416.909 are satisfied, the evaluator will make a finding of disabled. Id. If the plaintiff’s impairment or combination of impairments does not meet or

medically equal a listed impairment, the evaluator must determine the plaintiff’s residual functional capacity (“RFC”) before proceeding to the fourth step. See id. §§ 404.1520(e), 416.920(e).

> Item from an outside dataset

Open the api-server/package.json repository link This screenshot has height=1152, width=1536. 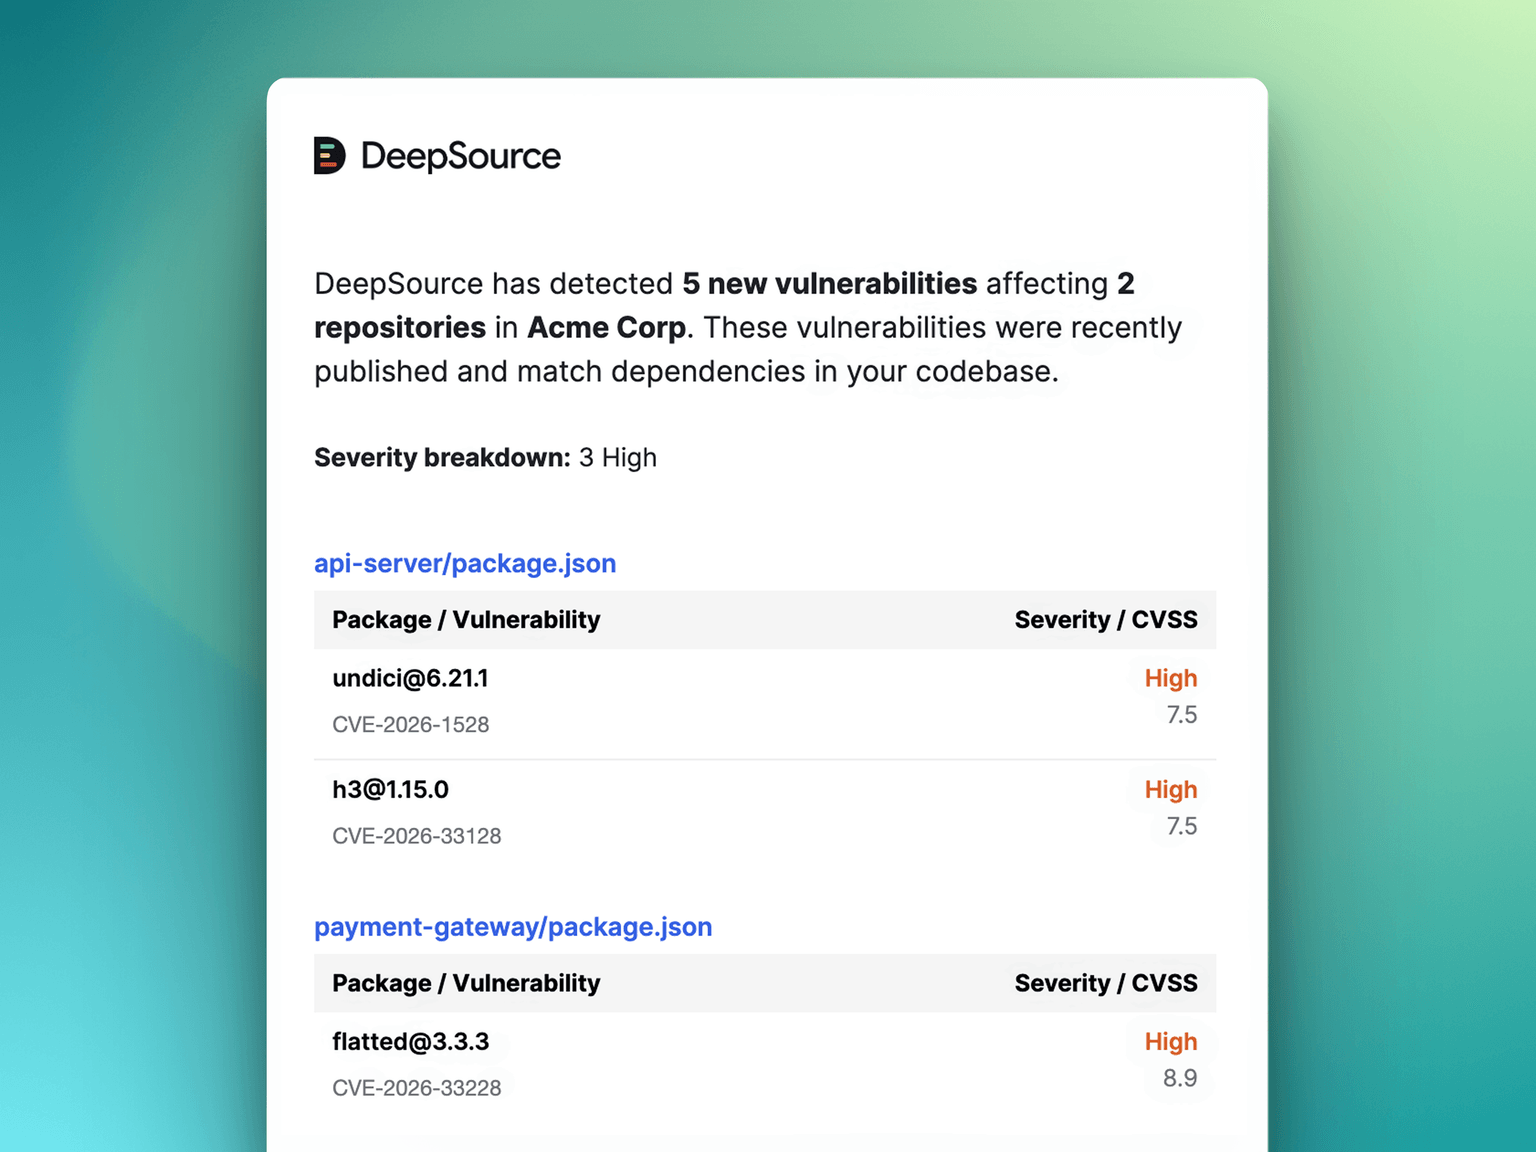click(465, 563)
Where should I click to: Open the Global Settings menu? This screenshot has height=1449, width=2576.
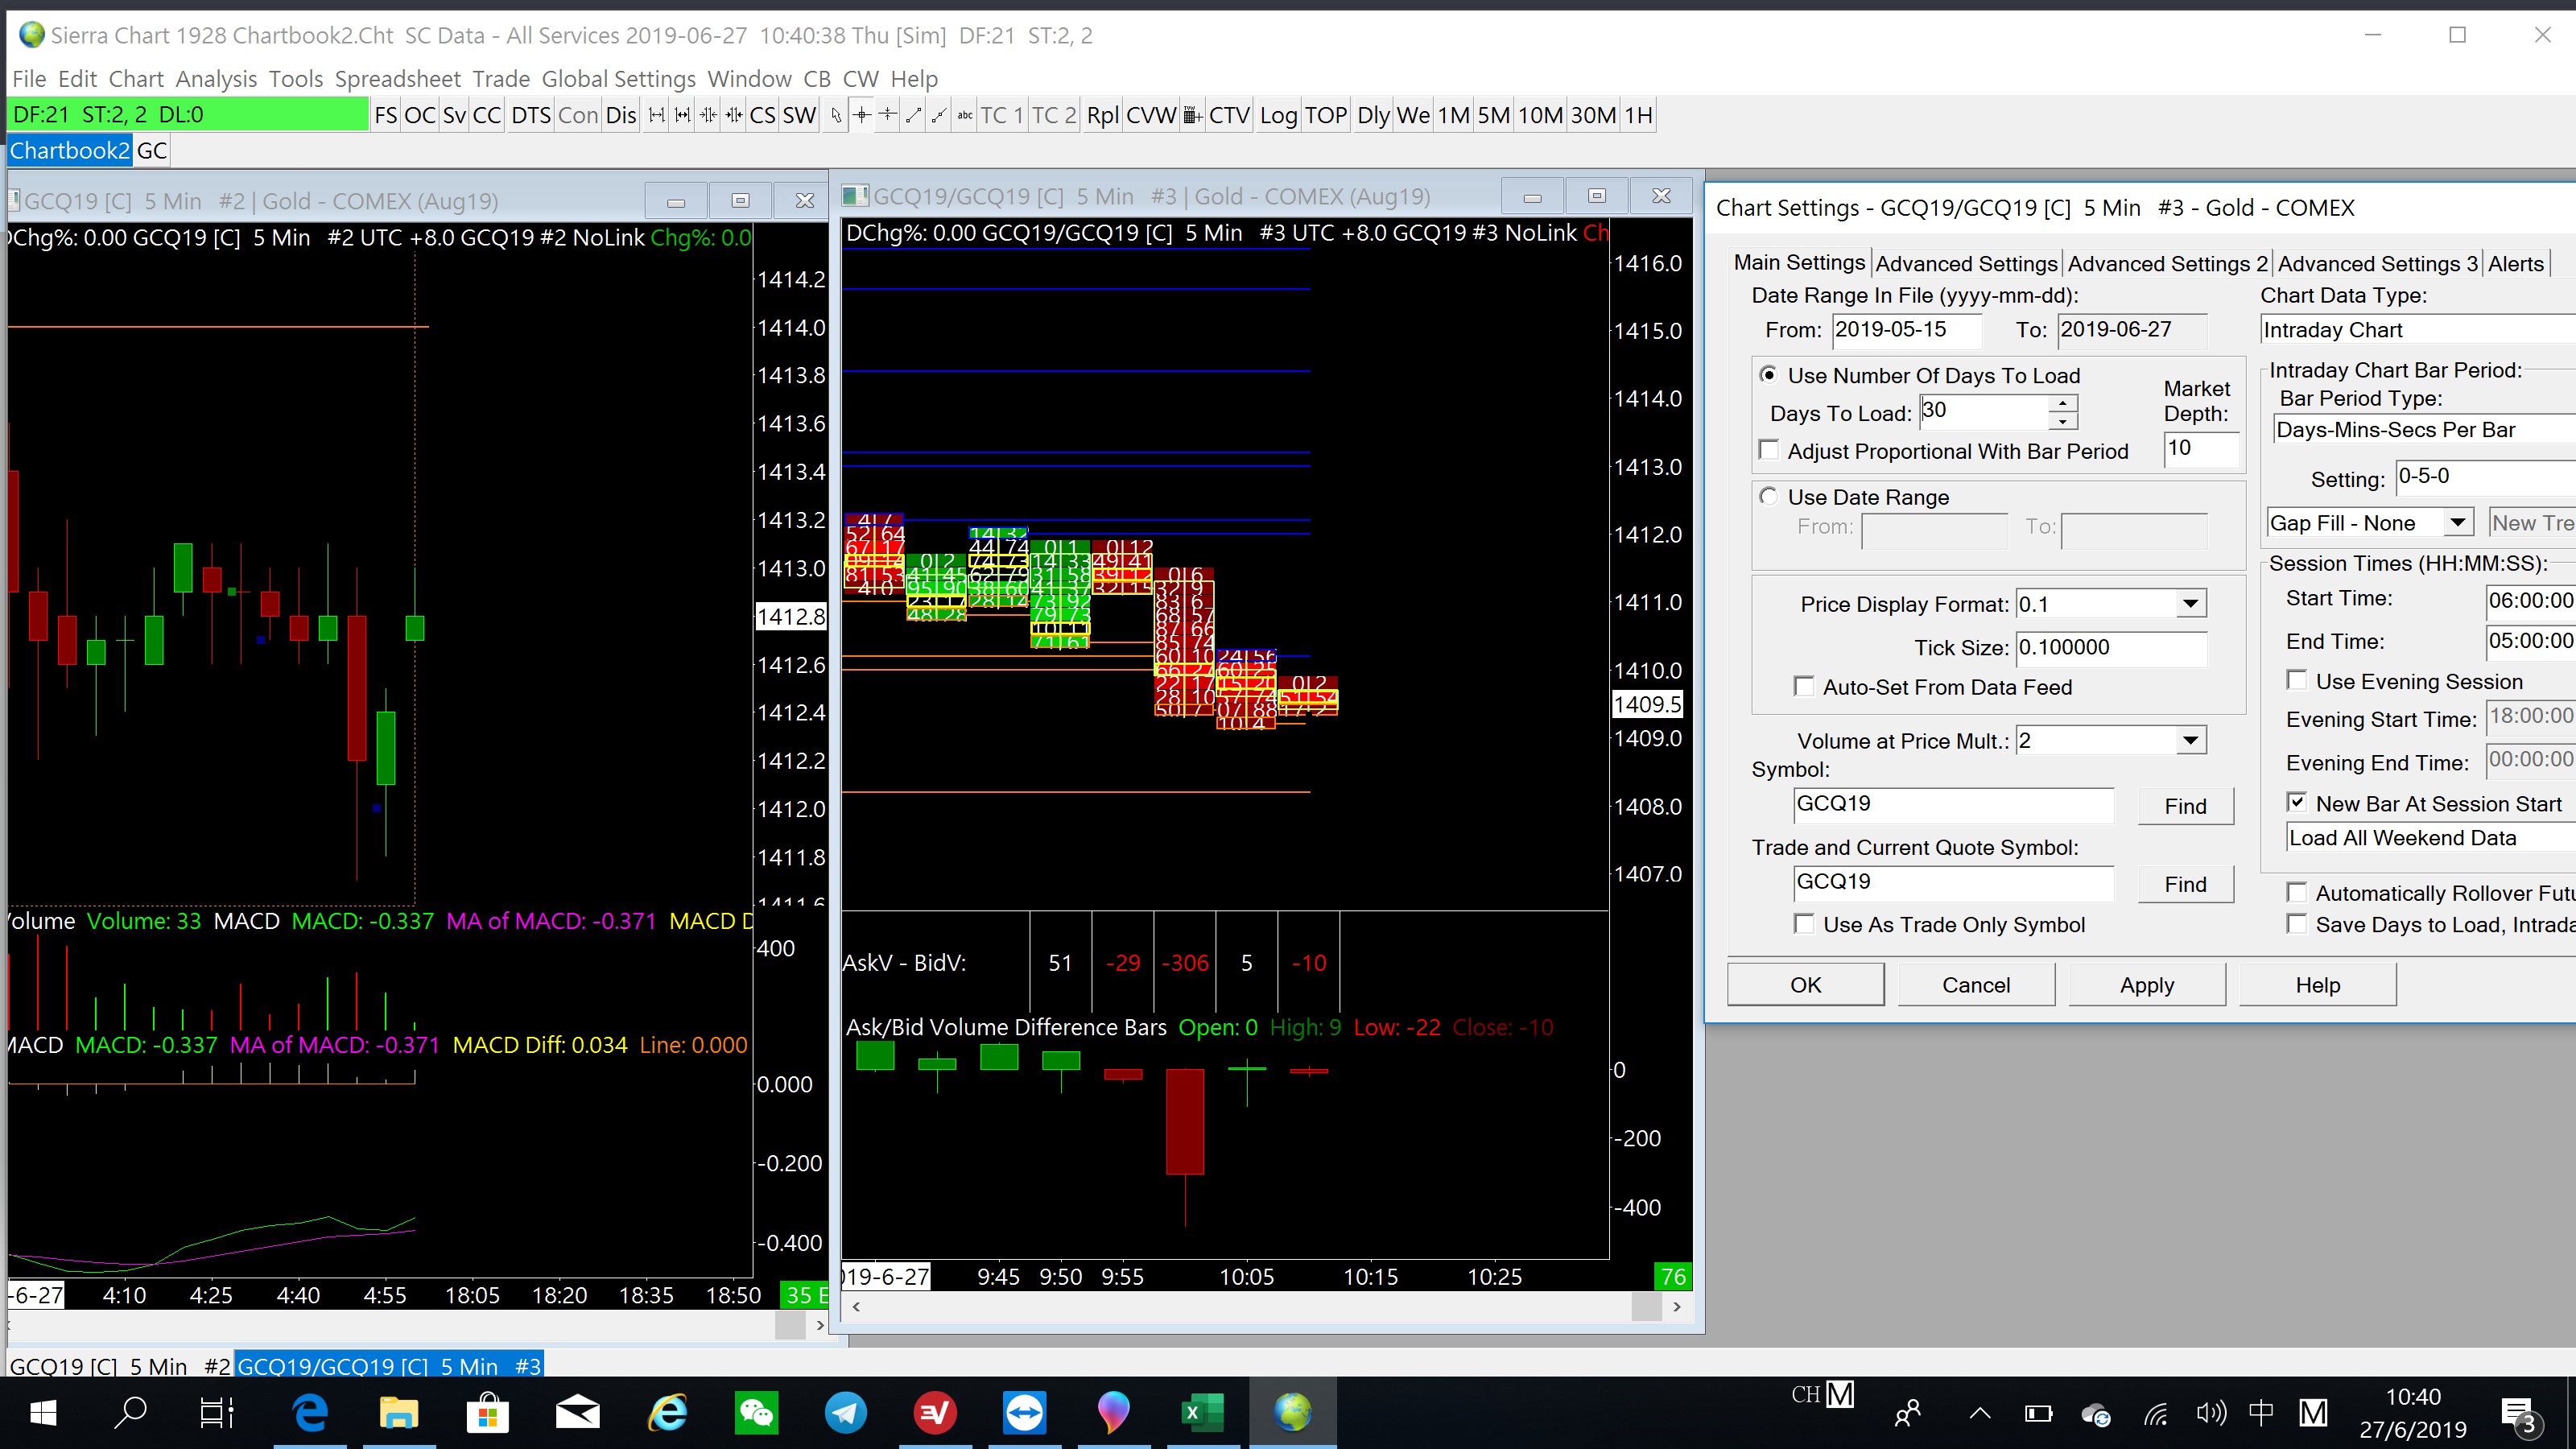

The fourth step requires the evaluator to determine whether the plaintiff has the RFC to perform the requirements of his past relevant work. See id. §§ 404.1520(a)(4)(iv), 416.920(a)(4)(iv). If the plaintiff’s impairment or combination

of impairments does not prevent him from performing his past relevant work, the evaluator will make a finding of not disabled. Id. The fifth and final step requires the evaluator to consider the plaintiff’s RFC,

age, education, and work experience to determine whether the plaintiff can make an adjustment to other work. Id. §§ 404.1520(a)(4)(v), 416.920(a)(4)(v). If the plaintiff can perform other work, the evaluator will find him not disabled. Id.; see also 20

C.F.R. §§ 404.1520(g), 416.920(g). If the plaintiff cannot perform other work the evaluator will find him disabled. 20 C.F.R. §§ 404.1520(a)(4)(v), 404.1520(g), 416.920(a)(4)(v), 416.920(g). Applying the sequential evaluation process, the ALJ found that, based on a redetermination of disability under the rules for adults who file new applications,

Plaintiff’s “disability ended on August 1, 2016, and [he] has not become disabled again since that date.” (Tr. at 42.) Regarding step one of the sequential evaluation

process—whether Richey was engaged in substantial gainful activity—the ALJ correctly explained that “this step is not used for redetermining disability at age 18” and therefore proceeded to step two. (Tr. at 25.) See 20 C.F.R. § 416.987(b). Then,

the ALJ determined that, since August 1, 2016, Plaintiff’s “autism, Asperger’s, absence seizures, and anxiety” are “severe” based on the requirements set forth in the regulations. (Tr at 26.) See 20 C.F.R. § 416.927(c). However, the ALJ found that

these impairments neither meet nor medically equal any of the listed impairments in 20 C.F.R. Part 404, Subpart P, Appendix 1. (Tr. at 26-29.) See 20 C.F.R.